December 09, 2012

Auditors sued - the jig may be up on the false reliance game

In the global financial crisis, a curious question I asked was why auditors were not brought to task for failing to spot that some banks weren't bankable, so to speak? I was not alone in asking this question -- but it is not a popular question, nor an easy one, and the media and public have basically ignored the story.

However there are some hints that victims are starting to question this process themselves. In the news of late, HP ended up overpaying for a company:

(Reuters) - A new shareholder lawsuit over Hewlett-Packard's acquisition of British software firm Autonomy has named Big Four audit firms Deloitte and KPMG as defendants, alleging they missed numerous red flags about Autonomy's accounting.

The lawsuit, filed on Tuesday in federal court in San Jose, California, also named HP's board of directors, officers, and former executives, alleging breach of duty and negligence for their role in HP's acquisition Autonomy.

The company, HP, relied in part or in whole on the auditors' work:

HP Chief Executive Meg Whitman has repeatedly said that the company relied on audits of Autonomy, done by the UK arm of Deloitte Touche Tohmatsu, when it paid $11.1 billion for Autonomy last year.

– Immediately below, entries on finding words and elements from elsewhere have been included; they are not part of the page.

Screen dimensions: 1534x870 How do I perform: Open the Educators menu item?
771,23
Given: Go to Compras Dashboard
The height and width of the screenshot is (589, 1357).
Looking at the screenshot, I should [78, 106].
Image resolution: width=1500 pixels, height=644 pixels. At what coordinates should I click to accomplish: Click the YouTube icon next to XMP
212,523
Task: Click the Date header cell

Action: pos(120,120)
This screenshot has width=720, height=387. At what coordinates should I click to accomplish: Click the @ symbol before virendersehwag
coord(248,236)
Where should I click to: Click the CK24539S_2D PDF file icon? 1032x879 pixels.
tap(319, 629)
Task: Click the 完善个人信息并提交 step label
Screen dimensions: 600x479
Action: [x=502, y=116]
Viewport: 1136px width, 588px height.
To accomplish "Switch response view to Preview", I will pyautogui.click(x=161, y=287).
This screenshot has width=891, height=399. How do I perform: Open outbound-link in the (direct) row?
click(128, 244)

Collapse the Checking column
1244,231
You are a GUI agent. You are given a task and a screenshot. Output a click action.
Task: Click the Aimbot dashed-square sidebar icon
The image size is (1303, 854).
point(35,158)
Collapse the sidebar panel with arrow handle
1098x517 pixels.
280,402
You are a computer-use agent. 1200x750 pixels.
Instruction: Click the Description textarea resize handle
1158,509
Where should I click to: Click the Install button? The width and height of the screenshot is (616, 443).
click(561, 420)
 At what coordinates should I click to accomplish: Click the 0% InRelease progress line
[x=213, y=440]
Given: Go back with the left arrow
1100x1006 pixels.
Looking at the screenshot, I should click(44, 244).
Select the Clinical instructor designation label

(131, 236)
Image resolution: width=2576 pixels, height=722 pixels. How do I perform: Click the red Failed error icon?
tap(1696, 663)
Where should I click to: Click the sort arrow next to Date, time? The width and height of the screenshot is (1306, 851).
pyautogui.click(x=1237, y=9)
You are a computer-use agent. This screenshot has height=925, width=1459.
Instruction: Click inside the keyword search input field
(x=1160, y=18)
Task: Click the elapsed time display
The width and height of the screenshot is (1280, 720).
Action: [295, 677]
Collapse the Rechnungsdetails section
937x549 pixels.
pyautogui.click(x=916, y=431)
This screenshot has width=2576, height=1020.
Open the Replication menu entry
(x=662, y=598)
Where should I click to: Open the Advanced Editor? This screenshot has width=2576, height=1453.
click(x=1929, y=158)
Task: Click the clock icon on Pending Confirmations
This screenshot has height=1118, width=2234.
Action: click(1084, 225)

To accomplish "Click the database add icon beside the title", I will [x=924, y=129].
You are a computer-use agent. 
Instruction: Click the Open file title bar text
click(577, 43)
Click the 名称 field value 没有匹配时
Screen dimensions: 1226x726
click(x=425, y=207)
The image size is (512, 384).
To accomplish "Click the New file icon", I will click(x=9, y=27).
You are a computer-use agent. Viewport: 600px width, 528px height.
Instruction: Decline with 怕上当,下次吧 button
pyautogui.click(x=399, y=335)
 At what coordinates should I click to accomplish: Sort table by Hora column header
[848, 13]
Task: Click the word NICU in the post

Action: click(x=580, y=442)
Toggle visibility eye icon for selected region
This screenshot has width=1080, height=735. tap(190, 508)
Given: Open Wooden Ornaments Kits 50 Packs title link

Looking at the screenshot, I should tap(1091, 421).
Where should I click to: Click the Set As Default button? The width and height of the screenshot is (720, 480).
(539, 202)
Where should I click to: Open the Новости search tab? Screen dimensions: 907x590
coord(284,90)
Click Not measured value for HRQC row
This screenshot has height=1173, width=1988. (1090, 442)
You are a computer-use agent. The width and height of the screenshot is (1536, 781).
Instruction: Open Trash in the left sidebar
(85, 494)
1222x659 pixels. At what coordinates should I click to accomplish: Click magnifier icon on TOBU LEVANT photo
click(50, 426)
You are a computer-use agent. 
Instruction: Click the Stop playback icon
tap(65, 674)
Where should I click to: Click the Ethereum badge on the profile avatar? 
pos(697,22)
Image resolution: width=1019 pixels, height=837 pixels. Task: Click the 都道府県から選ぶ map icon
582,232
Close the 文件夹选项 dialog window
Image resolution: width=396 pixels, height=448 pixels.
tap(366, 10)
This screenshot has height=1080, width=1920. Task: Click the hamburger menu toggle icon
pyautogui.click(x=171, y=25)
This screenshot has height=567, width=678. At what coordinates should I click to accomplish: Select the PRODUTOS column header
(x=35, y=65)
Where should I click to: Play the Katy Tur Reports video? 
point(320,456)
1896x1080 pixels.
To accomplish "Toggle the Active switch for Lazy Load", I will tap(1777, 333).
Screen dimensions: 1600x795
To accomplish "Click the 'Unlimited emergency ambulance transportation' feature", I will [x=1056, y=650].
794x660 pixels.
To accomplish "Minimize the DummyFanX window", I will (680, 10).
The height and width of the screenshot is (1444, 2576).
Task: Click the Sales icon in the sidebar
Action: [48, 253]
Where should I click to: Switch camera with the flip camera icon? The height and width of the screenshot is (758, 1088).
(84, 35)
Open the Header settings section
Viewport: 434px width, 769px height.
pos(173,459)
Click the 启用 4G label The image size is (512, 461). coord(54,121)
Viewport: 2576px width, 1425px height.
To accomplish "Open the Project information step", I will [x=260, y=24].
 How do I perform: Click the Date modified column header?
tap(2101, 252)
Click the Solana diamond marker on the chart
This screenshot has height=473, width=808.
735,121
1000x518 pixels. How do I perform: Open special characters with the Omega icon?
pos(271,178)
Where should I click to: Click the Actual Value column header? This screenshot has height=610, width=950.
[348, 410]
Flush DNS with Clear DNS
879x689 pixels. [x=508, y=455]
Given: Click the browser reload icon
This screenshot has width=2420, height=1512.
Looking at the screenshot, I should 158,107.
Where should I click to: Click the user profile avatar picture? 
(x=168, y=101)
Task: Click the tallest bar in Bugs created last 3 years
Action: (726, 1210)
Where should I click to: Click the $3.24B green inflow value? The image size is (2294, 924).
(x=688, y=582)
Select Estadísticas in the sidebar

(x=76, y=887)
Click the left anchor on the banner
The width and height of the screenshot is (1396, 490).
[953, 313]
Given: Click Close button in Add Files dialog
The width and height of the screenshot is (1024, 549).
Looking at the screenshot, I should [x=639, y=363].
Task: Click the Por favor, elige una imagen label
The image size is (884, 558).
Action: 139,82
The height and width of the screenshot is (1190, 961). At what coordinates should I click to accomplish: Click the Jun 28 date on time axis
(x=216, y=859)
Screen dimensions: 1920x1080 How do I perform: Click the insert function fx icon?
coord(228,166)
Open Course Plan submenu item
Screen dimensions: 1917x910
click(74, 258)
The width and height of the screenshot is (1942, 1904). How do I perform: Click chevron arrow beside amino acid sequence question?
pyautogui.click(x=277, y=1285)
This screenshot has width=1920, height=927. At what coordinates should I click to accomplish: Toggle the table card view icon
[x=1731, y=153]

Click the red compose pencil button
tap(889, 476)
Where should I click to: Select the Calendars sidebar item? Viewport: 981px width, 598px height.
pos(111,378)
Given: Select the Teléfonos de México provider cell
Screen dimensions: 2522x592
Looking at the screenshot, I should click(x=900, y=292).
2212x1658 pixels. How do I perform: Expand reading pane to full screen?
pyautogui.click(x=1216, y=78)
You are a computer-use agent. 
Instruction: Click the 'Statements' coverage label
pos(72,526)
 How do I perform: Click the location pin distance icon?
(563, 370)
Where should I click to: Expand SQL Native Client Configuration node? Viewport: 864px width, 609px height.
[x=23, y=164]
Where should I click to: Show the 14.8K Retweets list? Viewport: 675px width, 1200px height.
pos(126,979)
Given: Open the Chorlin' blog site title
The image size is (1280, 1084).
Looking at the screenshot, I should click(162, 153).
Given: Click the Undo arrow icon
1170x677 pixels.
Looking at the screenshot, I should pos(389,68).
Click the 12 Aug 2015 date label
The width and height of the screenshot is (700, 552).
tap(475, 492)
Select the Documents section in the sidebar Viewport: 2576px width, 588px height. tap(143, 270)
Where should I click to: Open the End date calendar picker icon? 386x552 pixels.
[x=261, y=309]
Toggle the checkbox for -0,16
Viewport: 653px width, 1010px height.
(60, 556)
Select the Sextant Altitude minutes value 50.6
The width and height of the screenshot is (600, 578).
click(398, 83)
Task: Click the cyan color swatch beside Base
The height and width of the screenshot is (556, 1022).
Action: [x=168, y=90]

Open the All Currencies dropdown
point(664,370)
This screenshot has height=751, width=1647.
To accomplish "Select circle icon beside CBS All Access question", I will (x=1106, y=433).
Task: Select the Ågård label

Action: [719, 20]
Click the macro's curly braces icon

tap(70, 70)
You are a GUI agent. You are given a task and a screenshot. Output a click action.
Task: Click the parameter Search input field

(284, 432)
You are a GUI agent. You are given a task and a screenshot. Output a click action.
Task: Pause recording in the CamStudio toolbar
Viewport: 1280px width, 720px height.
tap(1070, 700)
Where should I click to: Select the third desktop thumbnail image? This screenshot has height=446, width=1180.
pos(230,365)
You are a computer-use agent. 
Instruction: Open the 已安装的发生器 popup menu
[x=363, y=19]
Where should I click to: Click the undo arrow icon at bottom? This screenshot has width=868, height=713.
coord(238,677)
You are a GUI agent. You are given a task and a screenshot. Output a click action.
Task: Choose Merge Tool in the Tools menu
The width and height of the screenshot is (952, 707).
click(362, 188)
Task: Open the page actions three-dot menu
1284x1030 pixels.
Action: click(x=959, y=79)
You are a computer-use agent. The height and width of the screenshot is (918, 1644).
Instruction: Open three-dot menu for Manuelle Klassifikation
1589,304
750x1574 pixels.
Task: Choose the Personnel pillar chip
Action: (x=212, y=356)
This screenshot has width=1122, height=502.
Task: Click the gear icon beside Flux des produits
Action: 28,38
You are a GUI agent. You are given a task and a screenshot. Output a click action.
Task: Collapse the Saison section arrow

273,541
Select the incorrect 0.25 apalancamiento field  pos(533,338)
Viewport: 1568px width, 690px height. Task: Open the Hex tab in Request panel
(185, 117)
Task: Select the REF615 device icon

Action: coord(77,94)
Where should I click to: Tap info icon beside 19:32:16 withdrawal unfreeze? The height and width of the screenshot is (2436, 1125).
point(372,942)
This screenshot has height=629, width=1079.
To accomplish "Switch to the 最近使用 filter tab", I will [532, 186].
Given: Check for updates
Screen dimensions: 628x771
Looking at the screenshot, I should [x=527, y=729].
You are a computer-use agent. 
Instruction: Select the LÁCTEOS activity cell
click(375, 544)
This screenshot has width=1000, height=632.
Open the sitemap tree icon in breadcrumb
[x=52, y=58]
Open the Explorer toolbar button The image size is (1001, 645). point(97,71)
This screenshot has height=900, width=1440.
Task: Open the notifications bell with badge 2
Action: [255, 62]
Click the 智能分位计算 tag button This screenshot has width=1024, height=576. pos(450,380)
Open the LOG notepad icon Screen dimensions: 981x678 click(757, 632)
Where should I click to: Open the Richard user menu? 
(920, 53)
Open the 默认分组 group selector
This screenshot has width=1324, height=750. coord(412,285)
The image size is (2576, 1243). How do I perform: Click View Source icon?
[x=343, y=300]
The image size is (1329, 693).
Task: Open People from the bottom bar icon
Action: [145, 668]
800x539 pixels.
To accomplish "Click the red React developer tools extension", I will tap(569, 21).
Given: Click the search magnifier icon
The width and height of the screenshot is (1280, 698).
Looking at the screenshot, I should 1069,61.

HP last week blamed the majority of its $8.8 billion write-down on improper accounting at Autonomy. Whitman also said HP relied on KPMG's audits of Deloitte's work.


No surprise there, right? That's what we are supposed to do, right?

Well, wrong. Auditors will also point to those above statements, and infer that Whitman relied inappropriately. But this is at the very nub of the issue - there is no definition of what is appropriate, or, the auditor will have a hell of a time trying to convince a jury of that because what they've essentially done is to sell a product of reliance that they advise the purchaser not to rely upon.

And this may be the one silver lining from the global financial crisis - the jig may be up on the false reliance game. In Australia, a court has just ruled that Standards & Poors have to stand behind their ratings of financial products:

An Australian court has ruled that rating agency Standard & Poor’s misled investors by granting triple-A ratings on so-called Rembrandt notes or constant proportion debt obligations (CPDOs), which plunged in value during the 2008 financial crisis.

The Federal Court of Australia says S&P’s practices were ‘misleading and deceptive’ in rating two Rembrandt notes issued in 2006 and ruled that the 12 Australian municipalities that sued S&P over the securities are eligible for damages. The ruling also implicates ABN Amro, which created the securities, and Local Government Financial Services, which sold them.

S&P’s AAA rating of the notes ‘was misleading and deceptive and involved the publication of information or statements false in material particulars and otherwise involved negligent misrepresentations to the class of potential investors in Australia,’ Federal Court Justice Jayne Jagot writes in her November 5 ruling. ‘By the AAA rating there was conveyed a representation that in S&P’s opinion the capacity of the notes to meet all financial obligations was ‘extremely strong’ and a representation that S&P had reached this opinion based on reasonable grounds.’

The judgment is thought to be the first such ruling against one of the ratings agencies for a specific rating and may have implications for the agencies in other jurisdictions, according to the lawyers acting on behalf of the municipalities.

Jagot says ABN Amro also ‘engaged in conduct that was misleading and deceptive and published information or statements false in material particulars’ and ‘was knowingly concerned in S&P’s contraventions.’

The defence of S&P is that the councils should not have relied on the product - the same defence that the auditors will present. The problem is that if this were to hold true, the product has no value. Or, as another Lehman Brothers case had it:

“How was it that relatively unsophisticated Council officers came to invest many millions of ratepayers’ funds in these specialised financial instruments? That is the fundamental question at the heart of these proceedings,” mused Justice Steven Rares, before pronouncing judgement in a case that has far-reaching implications for the regulation of financial services both here and internationally (Wingecarribee Shire Council v Lehman Brothers Australia (in liq) [2012] FCA 1028 at 14).

Wingecarribee Shire Council v Lehman Brothers Australia cuts to the heart of both the form and purpose of financial regulation: do investment banks owe fiduciary duties and can these be voided either by contractual terms or legislative exceptions?


But the product does have value because it is extremely costly! And indeed, such a defence is deceptive because the audit product and the ratings product, both, are sold only for one purpose: for unsophisticated people to rely upon.

So, welcome news -- the public and the courts may be becoming validly skeptical of the claims of all the players, not just the ones that went broke.